Is the waste hierarchy past its sell-by date?
On Friday, I got into a LinkedIn debate regarding plastic waste. I took issue (politely!) with the other person saying ‘recycling is not the answer’ then going on to quote the waste hierarchy. I was coming at it from a circular economy point of view where all ‘waste’ is seen as a resource; my counterpart was taking the reduce-reuse-recycle approach.
To me, although they overlap in practice, there is a massive difference in mindset. The waste hierarchy assumes waste is a problem to which there is a series of disposal options – i.e. it assumes a linear economy. And the question is, if we don’t wrap our food products in plastic, how are we going to feed 7 billion people increasingly demanding an end to hunger? Yes there is some excess packaging, but you’ll never get below a fundamental requirement for packaging (or we’ll create one hell of a food waste/land use problem in its place).
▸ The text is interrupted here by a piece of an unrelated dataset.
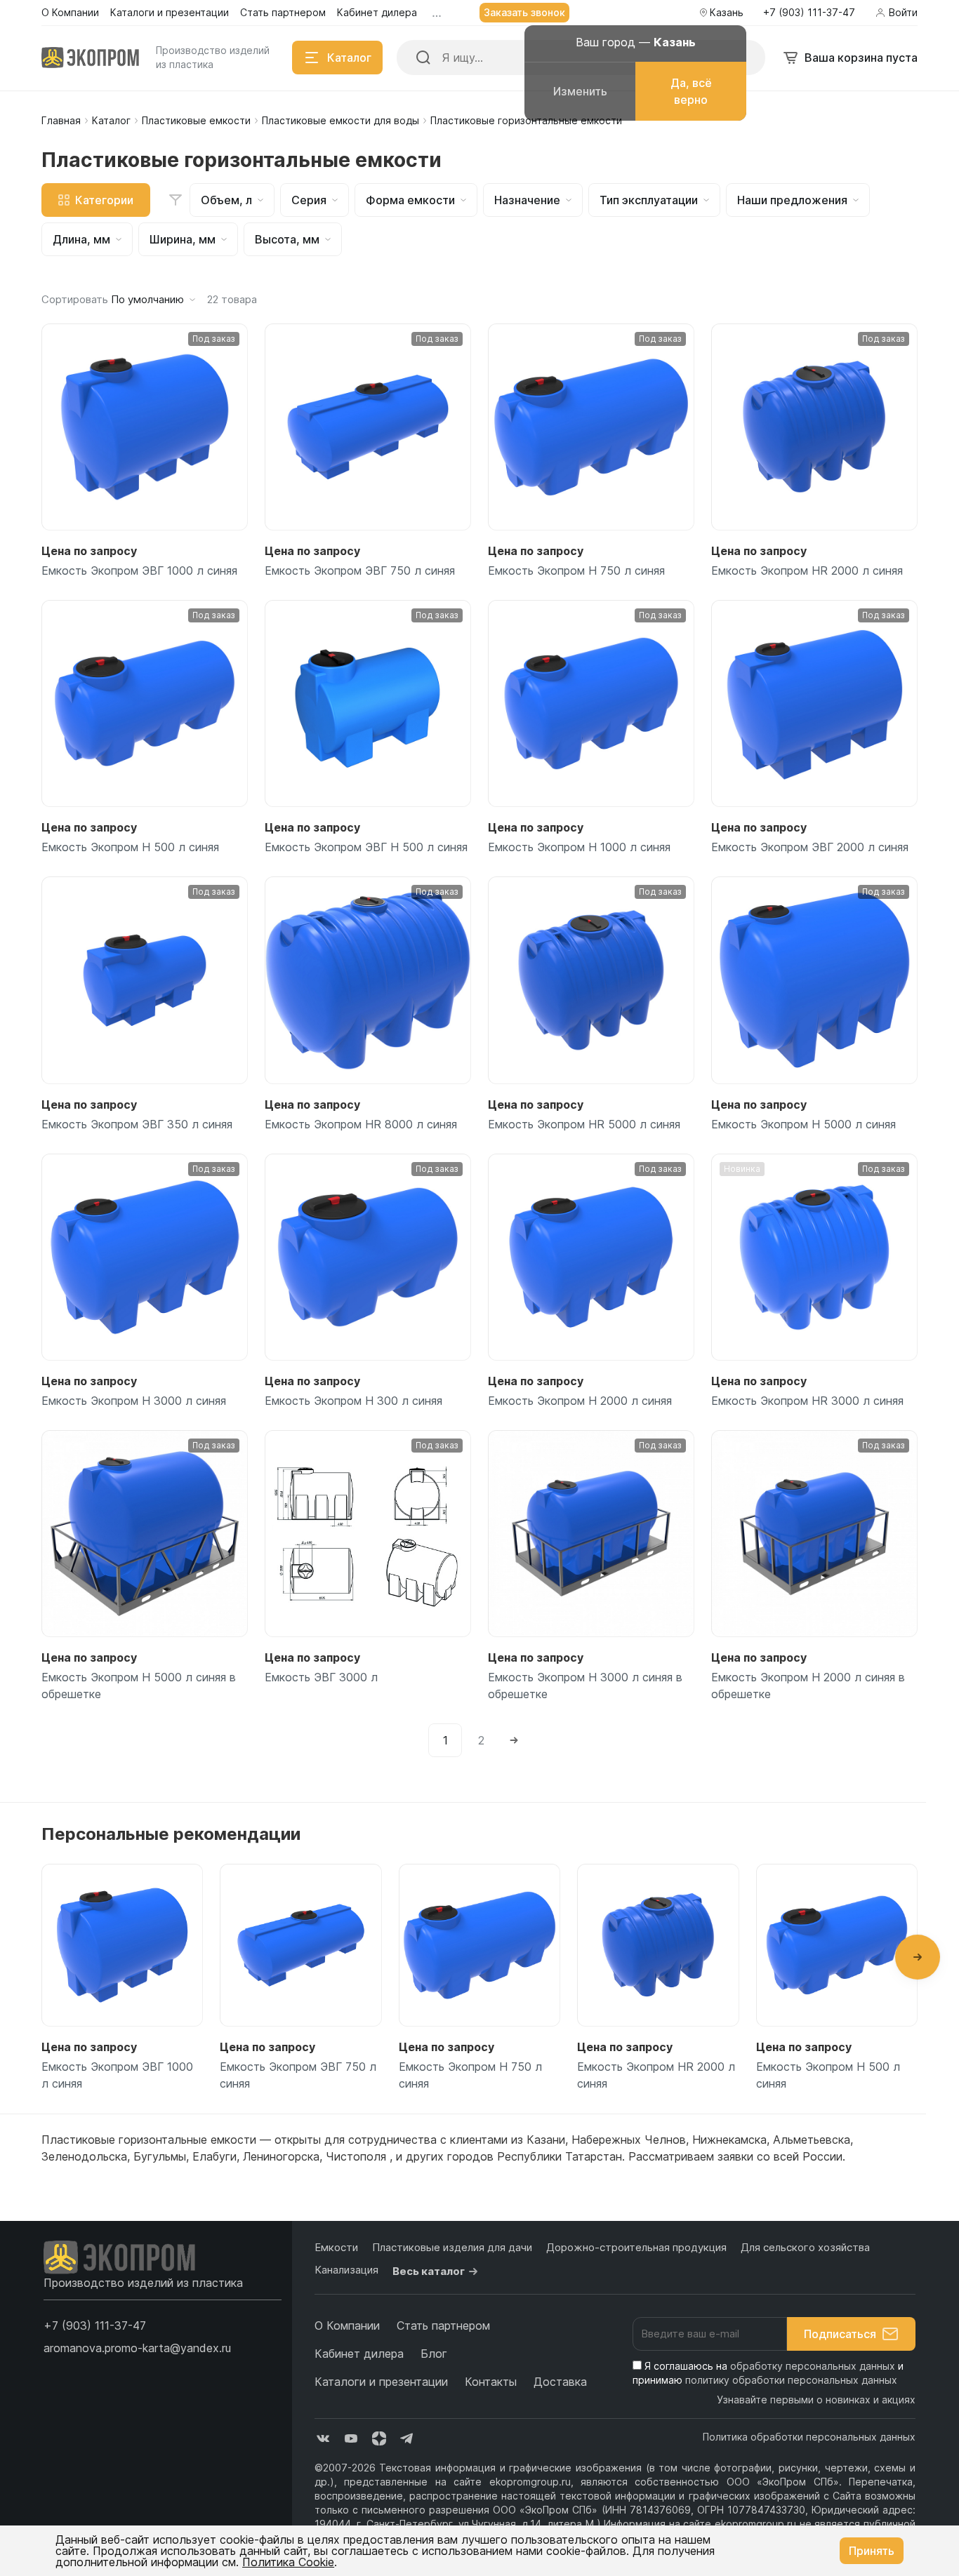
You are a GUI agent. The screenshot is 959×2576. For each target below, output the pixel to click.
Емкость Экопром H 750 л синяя (576, 570)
It should be noted that the waste hierarchy is just a rule of thumb and has no scientific basis whatsoever.
By contrast, the circular economy keeps man-made material flows in the economy, and out of the environment – and the emphasis is more on inputs than outputs. The circular economy is much less sensitive to the amount of material flowing through it than the linear economy, so it is more ecologically robust to population growth and poverty reduction.
Take Interface, the biggest carpet tile manufacturer in the world, sustainability pioneer, and Terra Infirma client. They carried out a review which concluded that the most sustainable raw material for new carpet was (drumroll) old carpet. So they’ve built the technology and business models to capture and recover that old carpet, hoovering up all the carpet ‘waste’ they can get their mitts on. For good measure, their ‘NetWorks’ project tops this up with discarded fishing nets, a major source of ocean plastic. To get this level of waste reduction, you need to think raw materials, not disposal options.
While the waste hierarchy is OK for talking to the general public about domestic waste disposal, I believe that in industry it has had its day. The linear economy is never going to be sustainable, only the circular economy can (in theory) deliver quality of life on a finite planet. Therefore we need to shift the discussion from waste disposal to closed loops and that’s about raw materials more than waste.